Il y a autre chose peut-être, dans ce livre à peu près nul : la volonté, que l'on devine au détour de telle phrase moins ratée que les autres ou bien à partir du moment où le narrateur apprend la mort de Paz, d'être sincère, et de décrire, devant son propre enfant dont on fait le futur réceptacle de son témoignage, la décrue, finalement mystérieuse (sauf pour l'auteur : fichus requins !) d'un amour autrefois fusionnel entre un homme et une femme.

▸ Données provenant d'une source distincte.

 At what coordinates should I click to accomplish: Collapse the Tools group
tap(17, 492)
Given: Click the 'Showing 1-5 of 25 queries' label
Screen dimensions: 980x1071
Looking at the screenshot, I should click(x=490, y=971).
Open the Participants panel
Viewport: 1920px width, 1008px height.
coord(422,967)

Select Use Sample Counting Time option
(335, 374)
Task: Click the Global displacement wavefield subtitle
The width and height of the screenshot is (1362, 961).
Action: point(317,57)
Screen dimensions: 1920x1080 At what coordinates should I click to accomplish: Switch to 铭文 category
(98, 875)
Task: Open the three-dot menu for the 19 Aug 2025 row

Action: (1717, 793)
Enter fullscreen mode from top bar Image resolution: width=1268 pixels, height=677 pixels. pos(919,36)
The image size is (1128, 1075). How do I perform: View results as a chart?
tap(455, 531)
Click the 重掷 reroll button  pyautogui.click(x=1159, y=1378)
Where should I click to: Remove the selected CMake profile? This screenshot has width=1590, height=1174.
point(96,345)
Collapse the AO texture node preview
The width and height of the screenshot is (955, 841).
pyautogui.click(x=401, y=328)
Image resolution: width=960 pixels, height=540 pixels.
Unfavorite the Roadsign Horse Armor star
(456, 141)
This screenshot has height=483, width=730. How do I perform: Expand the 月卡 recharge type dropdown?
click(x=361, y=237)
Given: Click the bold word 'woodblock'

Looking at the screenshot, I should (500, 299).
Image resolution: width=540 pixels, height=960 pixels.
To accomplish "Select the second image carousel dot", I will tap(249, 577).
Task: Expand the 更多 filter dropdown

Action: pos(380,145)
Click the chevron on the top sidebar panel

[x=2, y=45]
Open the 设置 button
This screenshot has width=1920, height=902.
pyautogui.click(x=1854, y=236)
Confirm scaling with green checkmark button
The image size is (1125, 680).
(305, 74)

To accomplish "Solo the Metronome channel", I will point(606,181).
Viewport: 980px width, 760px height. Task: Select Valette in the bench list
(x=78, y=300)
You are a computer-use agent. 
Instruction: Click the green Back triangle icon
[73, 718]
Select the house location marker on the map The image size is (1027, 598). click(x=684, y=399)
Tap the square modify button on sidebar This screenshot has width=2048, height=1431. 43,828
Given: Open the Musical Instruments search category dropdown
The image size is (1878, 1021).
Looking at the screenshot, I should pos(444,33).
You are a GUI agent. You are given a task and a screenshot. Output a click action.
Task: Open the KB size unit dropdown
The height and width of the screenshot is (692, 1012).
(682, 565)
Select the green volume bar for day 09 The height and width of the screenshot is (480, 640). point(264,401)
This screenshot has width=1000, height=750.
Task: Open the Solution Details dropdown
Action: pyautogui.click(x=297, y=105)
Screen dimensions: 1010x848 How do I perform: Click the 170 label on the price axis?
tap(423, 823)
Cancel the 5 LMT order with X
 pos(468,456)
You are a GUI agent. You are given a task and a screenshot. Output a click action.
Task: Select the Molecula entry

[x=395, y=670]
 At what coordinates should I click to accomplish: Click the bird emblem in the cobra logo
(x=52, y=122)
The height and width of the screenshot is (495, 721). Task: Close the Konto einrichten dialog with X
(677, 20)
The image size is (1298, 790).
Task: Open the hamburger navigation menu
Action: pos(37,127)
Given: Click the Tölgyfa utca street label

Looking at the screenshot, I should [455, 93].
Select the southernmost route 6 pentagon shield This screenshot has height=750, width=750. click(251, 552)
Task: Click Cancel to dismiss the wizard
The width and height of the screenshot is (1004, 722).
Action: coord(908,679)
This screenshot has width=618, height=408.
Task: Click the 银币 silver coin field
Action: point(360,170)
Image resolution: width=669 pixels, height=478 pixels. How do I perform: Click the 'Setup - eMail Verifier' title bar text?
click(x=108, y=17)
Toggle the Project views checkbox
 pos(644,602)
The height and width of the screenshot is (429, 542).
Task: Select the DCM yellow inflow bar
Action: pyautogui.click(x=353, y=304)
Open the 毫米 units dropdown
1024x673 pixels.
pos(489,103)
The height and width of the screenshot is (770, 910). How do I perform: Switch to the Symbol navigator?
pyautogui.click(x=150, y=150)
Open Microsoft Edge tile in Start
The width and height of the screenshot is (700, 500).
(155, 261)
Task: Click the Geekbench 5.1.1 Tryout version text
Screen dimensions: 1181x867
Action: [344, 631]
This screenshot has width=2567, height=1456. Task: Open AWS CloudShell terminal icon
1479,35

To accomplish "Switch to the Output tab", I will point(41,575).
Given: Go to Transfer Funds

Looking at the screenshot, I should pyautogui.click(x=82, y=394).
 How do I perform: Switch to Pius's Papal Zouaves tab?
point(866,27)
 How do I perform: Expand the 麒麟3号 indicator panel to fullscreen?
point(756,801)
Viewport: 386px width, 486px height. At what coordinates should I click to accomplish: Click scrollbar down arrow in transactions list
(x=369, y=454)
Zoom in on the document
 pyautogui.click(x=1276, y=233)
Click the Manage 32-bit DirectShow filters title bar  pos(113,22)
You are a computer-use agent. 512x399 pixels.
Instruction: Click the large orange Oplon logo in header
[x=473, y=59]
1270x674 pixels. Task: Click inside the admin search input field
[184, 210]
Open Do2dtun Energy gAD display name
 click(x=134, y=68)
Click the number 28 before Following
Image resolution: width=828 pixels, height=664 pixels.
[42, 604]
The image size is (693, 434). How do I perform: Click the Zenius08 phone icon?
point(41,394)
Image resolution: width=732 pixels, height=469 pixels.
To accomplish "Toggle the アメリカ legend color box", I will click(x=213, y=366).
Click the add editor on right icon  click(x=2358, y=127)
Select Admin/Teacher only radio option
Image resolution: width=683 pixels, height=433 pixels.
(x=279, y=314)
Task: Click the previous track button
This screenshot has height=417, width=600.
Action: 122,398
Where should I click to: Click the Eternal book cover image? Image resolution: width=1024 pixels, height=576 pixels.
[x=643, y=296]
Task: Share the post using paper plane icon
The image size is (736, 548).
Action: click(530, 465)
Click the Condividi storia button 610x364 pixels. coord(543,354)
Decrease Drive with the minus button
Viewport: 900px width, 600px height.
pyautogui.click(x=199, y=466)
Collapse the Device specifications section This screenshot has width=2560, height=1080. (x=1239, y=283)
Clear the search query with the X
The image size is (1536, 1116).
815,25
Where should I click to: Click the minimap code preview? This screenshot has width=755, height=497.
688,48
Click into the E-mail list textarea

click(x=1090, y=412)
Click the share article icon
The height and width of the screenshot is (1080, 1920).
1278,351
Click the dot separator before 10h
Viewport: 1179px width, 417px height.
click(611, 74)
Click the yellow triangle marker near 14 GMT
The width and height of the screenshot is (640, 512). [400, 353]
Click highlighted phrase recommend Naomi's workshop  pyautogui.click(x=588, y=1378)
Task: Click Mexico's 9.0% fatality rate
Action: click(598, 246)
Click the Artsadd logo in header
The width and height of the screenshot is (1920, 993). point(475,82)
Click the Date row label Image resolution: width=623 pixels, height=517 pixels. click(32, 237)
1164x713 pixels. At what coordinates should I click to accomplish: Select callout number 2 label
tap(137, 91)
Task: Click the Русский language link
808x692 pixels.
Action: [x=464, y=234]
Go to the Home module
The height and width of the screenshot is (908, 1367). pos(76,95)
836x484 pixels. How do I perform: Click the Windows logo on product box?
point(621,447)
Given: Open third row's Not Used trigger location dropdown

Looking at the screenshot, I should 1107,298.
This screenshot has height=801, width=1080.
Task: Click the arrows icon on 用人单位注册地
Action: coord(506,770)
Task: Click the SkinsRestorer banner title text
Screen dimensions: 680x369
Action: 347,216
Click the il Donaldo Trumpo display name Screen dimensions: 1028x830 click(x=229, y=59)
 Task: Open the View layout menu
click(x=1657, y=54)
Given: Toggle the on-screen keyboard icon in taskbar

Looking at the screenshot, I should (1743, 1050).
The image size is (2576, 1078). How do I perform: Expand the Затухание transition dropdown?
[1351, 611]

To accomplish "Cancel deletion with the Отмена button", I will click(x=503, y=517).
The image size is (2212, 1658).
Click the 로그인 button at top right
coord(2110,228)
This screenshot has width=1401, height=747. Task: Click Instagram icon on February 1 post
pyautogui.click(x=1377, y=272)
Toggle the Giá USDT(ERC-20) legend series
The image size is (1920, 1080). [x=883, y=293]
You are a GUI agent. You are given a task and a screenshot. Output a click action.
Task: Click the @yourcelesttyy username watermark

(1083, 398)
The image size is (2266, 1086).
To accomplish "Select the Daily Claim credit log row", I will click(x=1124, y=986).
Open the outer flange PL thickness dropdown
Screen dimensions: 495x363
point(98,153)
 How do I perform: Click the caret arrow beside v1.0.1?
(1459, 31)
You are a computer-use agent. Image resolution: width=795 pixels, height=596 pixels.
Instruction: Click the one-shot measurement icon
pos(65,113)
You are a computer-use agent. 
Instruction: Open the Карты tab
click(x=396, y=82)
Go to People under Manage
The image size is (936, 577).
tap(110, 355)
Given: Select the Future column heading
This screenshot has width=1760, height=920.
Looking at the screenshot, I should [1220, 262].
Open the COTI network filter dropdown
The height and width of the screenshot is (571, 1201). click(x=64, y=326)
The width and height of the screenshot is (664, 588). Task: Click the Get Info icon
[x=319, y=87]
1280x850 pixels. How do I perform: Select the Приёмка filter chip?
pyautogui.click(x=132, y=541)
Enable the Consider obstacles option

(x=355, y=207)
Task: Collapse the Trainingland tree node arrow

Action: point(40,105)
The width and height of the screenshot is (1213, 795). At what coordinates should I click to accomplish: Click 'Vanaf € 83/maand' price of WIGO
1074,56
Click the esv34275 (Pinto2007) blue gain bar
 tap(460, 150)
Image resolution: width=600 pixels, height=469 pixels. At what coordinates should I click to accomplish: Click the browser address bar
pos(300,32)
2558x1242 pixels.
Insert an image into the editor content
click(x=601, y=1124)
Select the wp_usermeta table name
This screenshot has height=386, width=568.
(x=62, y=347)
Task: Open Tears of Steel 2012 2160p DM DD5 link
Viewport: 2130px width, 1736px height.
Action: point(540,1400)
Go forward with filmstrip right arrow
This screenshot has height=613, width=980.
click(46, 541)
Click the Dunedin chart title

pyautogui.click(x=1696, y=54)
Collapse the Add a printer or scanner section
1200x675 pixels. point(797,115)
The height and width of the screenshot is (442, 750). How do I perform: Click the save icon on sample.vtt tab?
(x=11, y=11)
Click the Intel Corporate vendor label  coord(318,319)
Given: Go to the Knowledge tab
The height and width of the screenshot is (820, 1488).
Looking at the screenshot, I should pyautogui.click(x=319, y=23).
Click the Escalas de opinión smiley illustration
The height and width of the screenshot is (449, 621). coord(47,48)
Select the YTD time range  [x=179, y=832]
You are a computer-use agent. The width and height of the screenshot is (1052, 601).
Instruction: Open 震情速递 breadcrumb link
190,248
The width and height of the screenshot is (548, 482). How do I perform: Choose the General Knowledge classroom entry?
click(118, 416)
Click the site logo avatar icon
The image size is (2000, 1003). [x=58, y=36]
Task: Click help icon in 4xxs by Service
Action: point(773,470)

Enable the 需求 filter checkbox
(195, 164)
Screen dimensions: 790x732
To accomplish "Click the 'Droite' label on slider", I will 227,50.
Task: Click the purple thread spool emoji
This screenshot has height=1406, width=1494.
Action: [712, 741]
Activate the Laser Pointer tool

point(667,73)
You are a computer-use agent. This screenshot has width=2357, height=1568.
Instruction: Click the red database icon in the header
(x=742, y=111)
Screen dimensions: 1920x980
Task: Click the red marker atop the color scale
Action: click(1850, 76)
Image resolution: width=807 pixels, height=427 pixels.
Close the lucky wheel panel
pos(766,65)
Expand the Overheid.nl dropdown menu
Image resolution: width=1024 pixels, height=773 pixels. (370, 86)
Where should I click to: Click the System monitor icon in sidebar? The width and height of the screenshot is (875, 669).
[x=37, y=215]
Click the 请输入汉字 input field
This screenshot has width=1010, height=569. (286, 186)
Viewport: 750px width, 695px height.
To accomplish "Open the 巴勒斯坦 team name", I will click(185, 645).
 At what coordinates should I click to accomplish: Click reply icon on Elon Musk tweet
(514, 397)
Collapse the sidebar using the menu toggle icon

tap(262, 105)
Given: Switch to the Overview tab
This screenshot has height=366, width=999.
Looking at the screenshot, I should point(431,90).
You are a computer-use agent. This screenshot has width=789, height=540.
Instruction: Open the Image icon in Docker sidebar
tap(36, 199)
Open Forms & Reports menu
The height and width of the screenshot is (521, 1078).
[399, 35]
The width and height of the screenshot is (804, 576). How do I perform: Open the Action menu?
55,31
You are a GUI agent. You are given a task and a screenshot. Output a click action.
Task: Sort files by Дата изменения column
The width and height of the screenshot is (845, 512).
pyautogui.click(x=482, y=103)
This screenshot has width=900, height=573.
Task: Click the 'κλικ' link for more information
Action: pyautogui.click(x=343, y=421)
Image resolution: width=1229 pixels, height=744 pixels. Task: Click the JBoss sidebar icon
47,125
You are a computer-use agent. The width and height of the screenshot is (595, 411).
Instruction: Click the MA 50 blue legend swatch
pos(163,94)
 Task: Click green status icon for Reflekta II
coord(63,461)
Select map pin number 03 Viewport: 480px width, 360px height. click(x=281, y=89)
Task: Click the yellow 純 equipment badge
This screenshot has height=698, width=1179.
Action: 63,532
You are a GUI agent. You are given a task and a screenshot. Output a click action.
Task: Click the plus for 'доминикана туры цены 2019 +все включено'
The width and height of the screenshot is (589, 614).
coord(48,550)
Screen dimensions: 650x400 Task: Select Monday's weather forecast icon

Un lecteur sensible mais pas moins implacable pourrait finalement se dire que Plonger est le roman le plus triste de l'année, non pas en raison de l'histoire banale et pourtant parfaitement invraisemblable qu'il raconte, non pas parce que la voix d'un père qui parle à son fils est toujours magnifique, fût-ce pour lui raconter l'histoire de sa garce de mère préférant son requin adoptif à son propre fils, non pas encore en raison de la faiblesse d'une écriture tentant à tout prix de sauvegarder les ultimes parcelles de grâce en ce monde et n'y parvenant que rarement (3), mais parce que, au contraire, ce roman révèle moins le manque évident de talent d'un auteur qui semble ne point être totalement dupe de cette évidence douloureuse et tente, assez honnêtement, d'y pallier, que l'infime distance qui sépare un grand livre d'un livre qui ne l'est pas.

Notes
(1) Signalons que notre très chic rédacteur pour revue de détente se laisse parfois aller à de petites vulgarités, comme s'il lâchait un pet sonore en plein milieu d'un raout de prix littéraire : «Phuket, c'étaient les palmiers, l'eau cristalline, les massages et la vie nocturne trépidante et pas chère. Les délicieuses nouilles aux crevettes. Les délicieuses crevettes où tremper sa nouille» (p. 154). Il est vrai que l'auteur ajoute immédiatement, puisqu'il s'adresse, dans le roman, à son fils : «Pardonne cette vulgarité mais, désolé, elle est ici à sa place».
(2) Une ou deux autres tout de même, qui paraissent avoir échappé à la plume inepte d'Ono-dit-Biot (cf. pp. 314, 327), ou encore cette description de la côte de Haute-Normandie : «Il y avait une lumière sublime comme toujours ici, le soleil qui troue les nuages gris-bleu et ses rayons qui explosent en mille morceaux sur la surface de la mer, verte, pimentée d'écume, avec au large la silhouette des pétroliers qui glissent comme des baleines repues» (p. 281). Notons encore une assez belle description p. 97 : «Elle m'a demandé si j'avais voyagé. Je lui ai dit que oui. J'ai parlé de l'opium birman et de la femme-tigre, de ce vieil homme allongé, de sa longue pipe noire, de sa petite-fille qui lui préparait l'ustensile, des étoiles qui dans ce ciel du Triangle d'or avaient pour moi le visage d'une promesse, j'ai parlé de la drogue ascétique du mont Athos, des nuits passées au milieu des icônes à me gorger l'âme d'encens sous les yeux du Christ pantocrator, avec sous mes pieds cent mètres plus bas le bruit des vagues de la mer Égée. J'ai parlé des villages du Panshir et du Salto Angel, la plus haute chute d'eau du monde, des toits du Caire où je dormais en dilapidant ma sueur, et de cette secte indienne près de Trivandrum, dans le Kerala, où m'avait emmené par erreur mon ami Jules, et d'où je m'étais échappé avec une gamine de dix-sept ans – j'en avais dix-huit» (p. 97). Une fois encore, un bon passage est immanquablement gâché par un curieux tropisme pour le guide touristique.
(3) Retenons cette belle phrase : «Il semble que l'être humain s'épuise aux yeux de l'autre comme s'épuisent les gisements d'or» (p. 405).